Kshema Shaju – Software for Data-Intensive Applications

Open PhD position in structure-preserving scientific machine learning for port-Hamiltonian ODEs and DAEs

Kshema Shaju News, News February 20, 2025March 12, 2025 0 Comment

Are you interested in developing novel scientific machine learning models for a special class of ordinary and differential algebraic equations? We are currently looking for a PhD candidate that supports us in developing Gaussian processes based models with structure preservation in port-Hamiltonian systems.

A PhD position is currently available in the Collaborative Research Center 1701 “Port-Hamiltonian Systems” at University of Wuppertal, Germany.
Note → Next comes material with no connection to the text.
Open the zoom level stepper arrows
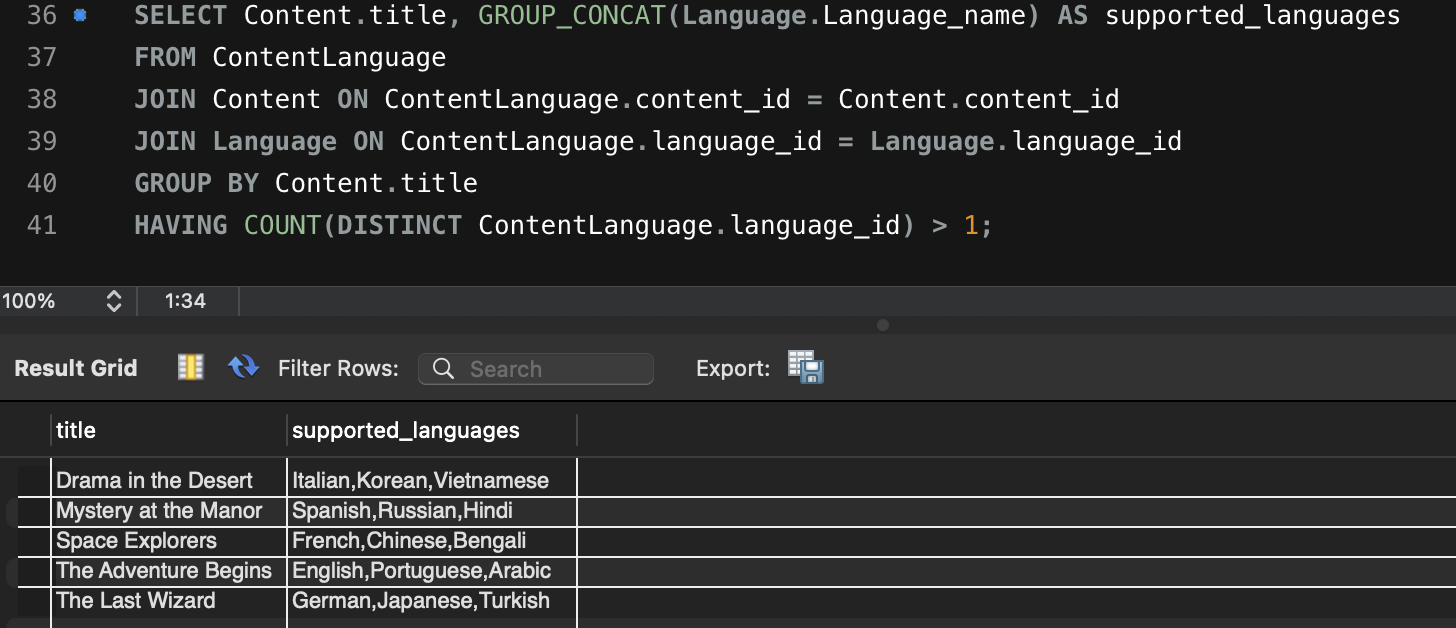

Details on the CRC 1701 and the position can be found here: https://phi.uni-wuppertal.de/en/port-hamiltonian-institute/crc-1701/

The underlying project is under supervision of Prof. Dr. Peter Zaspel and Prof. Dr. Michael Günther. The team of Prof. Peter Zaspel is located at Bergische Universität Wuppertal. The international team focuses on methods development in machine learning, uncertainty quantification and high performance computing with context of applications from the natural sciences, engineering and beyond. It is embedded in the research group on Scientific Computing and High Performance Computing. For more details, see https://www.peter-zaspel.de/ and https://hpc.uni-wuppertal.de. Prof. Dr. Michael Günther is professor in the Applied and Computational Mathematics group. His research focuses on time integration methods for all types of (coupled) dynamical systems, with a focus on port-Hamiltonian ODEs, DAEs and PDEs with applications ranging from Computational Physics, Computational Finance to Computational Electronics. For more details see https://acm.uni-wuppertal.de/de/ .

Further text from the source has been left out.